Collected data entries:
BEGIN
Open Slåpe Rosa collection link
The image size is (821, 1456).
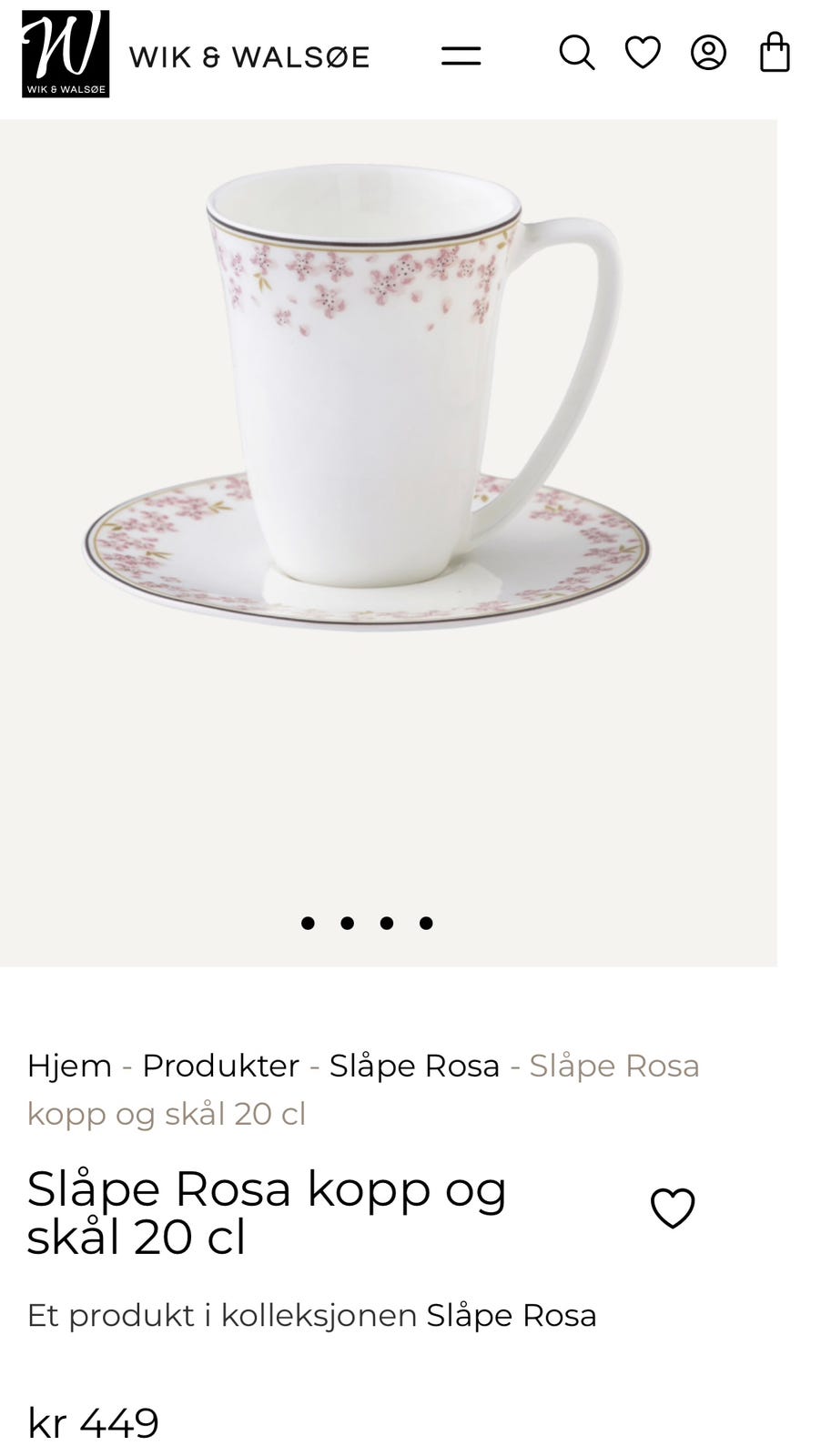click(x=512, y=1316)
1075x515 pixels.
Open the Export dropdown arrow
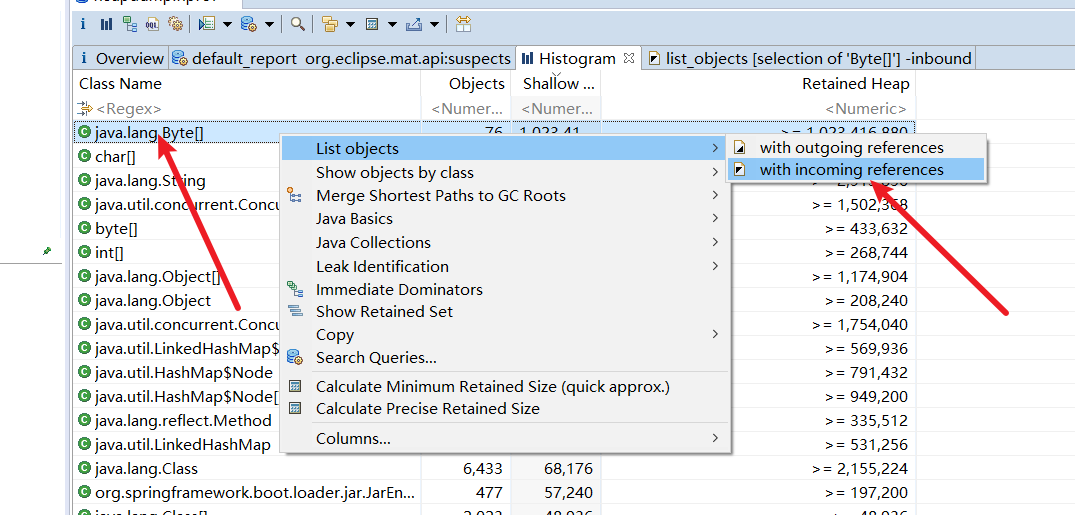[x=435, y=23]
END
- EXERCISE REQUIREMENTS
Print the records again exactly, pictures excluded.

- FINISHED EXERCISE
Open Slåpe Rosa collection link
The image size is (821, 1456).
click(x=512, y=1316)
1075x515 pixels.
Open the Export dropdown arrow
[x=435, y=23]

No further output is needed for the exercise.